Livros autorais publicados por Gabriela. Fotos: Arquivo Pessoal
Quais você enxerga terem sido os seus maiores feitos e as suas maiores conquistas nessa trajetória?
GA: Olha, este ano eu fui convidada a dar uma oficina de tradução de fantasia para um evento de tradução online da Unicamp, o “E por falar em tradução”. Fiquei muito honrada e muito nervosa (porque tenho pânico de falar em público), e o evento ainda vai acontecer em novembro. Apesar de eu estar trêmula (risos), fiquei contente por ser reconhecida como alguém que pode acrescentar ao tema, porque sou nova nesse mundo.
Comecei a trabalhar com editoras em 2021, mas ao longo do tempo com certeza fantasia foi e é o gênero com o qual mais trabalhei/trabalho. Então, no evento vou falar sobre criação de terminologias em livros de fantasia e também tradução de livros que são sequências de livros anteriores de séries.

**Seção de dados**:
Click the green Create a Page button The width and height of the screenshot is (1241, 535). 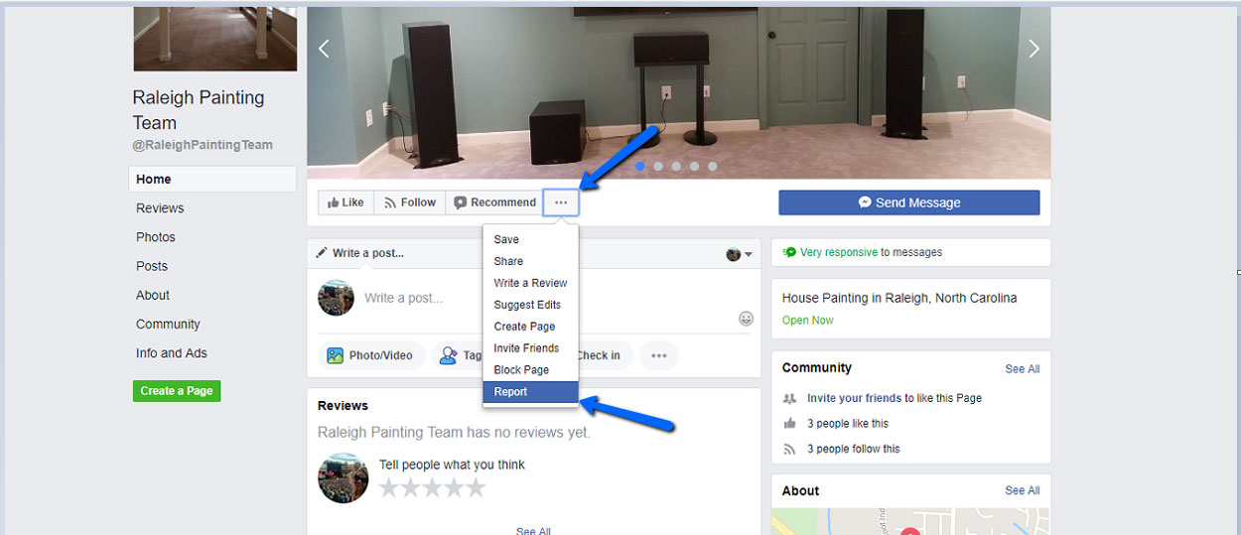click(177, 391)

**Verifique sua compreensão**:
(a) Troque "oficina" por "palestra" e reescreva o trecho da entrevista com Gabriela entre "Livros autorais publicados" e "nova nesse mundo.", inclusive.
(b) Segundo a entrevista com Gabriela, em que ano ela começou a trabalhar com editoras?
(c) Dê continuidade à entrevista com Gabriela a partir da última frase apresentada.

**Respostas por item**:
(a)
Livros autorais publicados por Gabriela. Fotos: Arquivo Pessoal
Quais você enxerga terem sido os seus maiores feitos e as suas maiores conquistas nessa trajetória?
GA: Olha, este ano eu fui convidada a dar uma palestra de tradução de fantasia para um evento de tradução online da Unicamp, o “E por falar em tradução”. Fiquei muito honrada e muito nervosa (porque tenho pânico de falar em público), e o evento ainda vai acontecer em novembro. Apesar de eu estar trêmula (risos), fiquei contente por ser reconhecida como alguém que pode acrescentar ao tema, porque sou nova nesse mundo.

(b) Em 2021.

(c)
Acredito que vá ser um momento bastante especial e, com certeza, é um marco para mim no campo profissional.
Você já fez parte de livros muito esperados, como “Casa de Chama e Sombra”, “Uma Alma de Cinzas e Sangue” e “O Trono do Prisioneiro”. Como você se sente sabendo que tanta gente vai ler algo que você ajudou a pôr no mundo? Sente uma responsabilidade grande em cuidar bem dessas histórias que tanta gente ama?
GA: Eu me sinto… metade extasiada e metade apavorada (risos). É uma responsabilidade muito grande trabalhar em séries que já são adoradas, que já possuem fãs etc., porque lidar com expectativas é sempre algo grande e importante.
Ao mesmo tempo, é incrível ver uma foto, um vídeo ou um livro na mão de alguém na rua e saber que aquelas palavras ali fomos nós que transpomos, nós que contribuímos para que aquela edição existisse do jeitinho que existe. É uma responsabilidade que vale a pena.
Trabalhar com cultura tem muito da paixão, do ímpeto e do amor pelo que se faz. A literatura, sobretudo, não é uma área fácil e nem tão consumida no país quanto gostaríamos, então muitas vezes a gente pode se sentir meio invisível, meio deixado de lado e tudo mais. Só acreditar no que a gente faz, faz com que sigamos aqui, e faz com que voltemos também.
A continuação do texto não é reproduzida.